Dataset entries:
-.-.-
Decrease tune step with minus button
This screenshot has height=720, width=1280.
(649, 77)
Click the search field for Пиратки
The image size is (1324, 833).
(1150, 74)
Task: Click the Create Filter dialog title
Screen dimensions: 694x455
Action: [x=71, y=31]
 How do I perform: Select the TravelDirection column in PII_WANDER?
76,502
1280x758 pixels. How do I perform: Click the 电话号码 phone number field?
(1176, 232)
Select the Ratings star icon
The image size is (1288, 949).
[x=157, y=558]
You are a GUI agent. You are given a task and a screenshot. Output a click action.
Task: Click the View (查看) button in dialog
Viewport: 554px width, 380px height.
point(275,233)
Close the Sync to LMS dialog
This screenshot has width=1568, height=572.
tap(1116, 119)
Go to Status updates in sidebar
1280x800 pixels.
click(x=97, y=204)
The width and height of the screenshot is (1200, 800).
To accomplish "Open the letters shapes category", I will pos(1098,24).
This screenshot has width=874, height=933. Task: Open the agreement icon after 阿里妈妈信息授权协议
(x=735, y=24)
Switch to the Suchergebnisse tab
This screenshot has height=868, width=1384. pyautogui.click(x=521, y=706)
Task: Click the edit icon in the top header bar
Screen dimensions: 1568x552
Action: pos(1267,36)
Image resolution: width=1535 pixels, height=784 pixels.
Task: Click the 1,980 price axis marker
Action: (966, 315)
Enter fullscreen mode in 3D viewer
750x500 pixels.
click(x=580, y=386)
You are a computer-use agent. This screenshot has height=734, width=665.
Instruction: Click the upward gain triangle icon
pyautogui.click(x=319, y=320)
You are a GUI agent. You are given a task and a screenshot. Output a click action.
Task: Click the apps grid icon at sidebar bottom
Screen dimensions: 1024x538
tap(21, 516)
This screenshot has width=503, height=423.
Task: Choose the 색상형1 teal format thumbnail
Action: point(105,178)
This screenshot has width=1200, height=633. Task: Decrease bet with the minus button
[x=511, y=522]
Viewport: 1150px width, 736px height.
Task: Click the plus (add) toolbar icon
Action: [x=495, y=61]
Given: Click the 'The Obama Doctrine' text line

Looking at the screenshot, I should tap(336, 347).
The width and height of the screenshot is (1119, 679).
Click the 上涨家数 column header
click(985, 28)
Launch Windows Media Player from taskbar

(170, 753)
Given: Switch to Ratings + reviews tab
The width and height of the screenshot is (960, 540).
-.-.-
Give the data again, exactly as written.

Decrease tune step with minus button
This screenshot has height=720, width=1280.
(649, 77)
Click the search field for Пиратки
The image size is (1324, 833).
(1150, 74)
Task: Click the Create Filter dialog title
Screen dimensions: 694x455
Action: [x=71, y=31]
 How do I perform: Select the TravelDirection column in PII_WANDER?
76,502
1280x758 pixels. How do I perform: Click the 电话号码 phone number field?
(1176, 232)
Select the Ratings star icon
The image size is (1288, 949).
[x=157, y=558]
You are a GUI agent. You are given a task and a screenshot. Output a click action.
Task: Click the View (查看) button in dialog
Viewport: 554px width, 380px height.
point(275,233)
Close the Sync to LMS dialog
This screenshot has width=1568, height=572.
tap(1116, 119)
Go to Status updates in sidebar
1280x800 pixels.
click(x=97, y=204)
The width and height of the screenshot is (1200, 800).
To accomplish "Open the letters shapes category", I will pos(1098,24).
This screenshot has width=874, height=933. Task: Open the agreement icon after 阿里妈妈信息授权协议
(x=735, y=24)
Switch to the Suchergebnisse tab
This screenshot has height=868, width=1384. pyautogui.click(x=521, y=706)
Task: Click the edit icon in the top header bar
Screen dimensions: 1568x552
Action: pos(1267,36)
Image resolution: width=1535 pixels, height=784 pixels.
Task: Click the 1,980 price axis marker
Action: (966, 315)
Enter fullscreen mode in 3D viewer
750x500 pixels.
click(x=580, y=386)
You are a computer-use agent. This screenshot has height=734, width=665.
Instruction: Click the upward gain triangle icon
pyautogui.click(x=319, y=320)
You are a GUI agent. You are given a task and a screenshot. Output a click action.
Task: Click the apps grid icon at sidebar bottom
Screen dimensions: 1024x538
tap(21, 516)
This screenshot has width=503, height=423.
Task: Choose the 색상형1 teal format thumbnail
Action: point(105,178)
This screenshot has width=1200, height=633. Task: Decrease bet with the minus button
[x=511, y=522]
Viewport: 1150px width, 736px height.
Task: Click the plus (add) toolbar icon
Action: [x=495, y=61]
Given: Click the 'The Obama Doctrine' text line

Looking at the screenshot, I should tap(336, 347).
The width and height of the screenshot is (1119, 679).
Click the 上涨家数 column header
click(985, 28)
Launch Windows Media Player from taskbar

(170, 753)
Given: Switch to Ratings + reviews tab
The width and height of the screenshot is (960, 540).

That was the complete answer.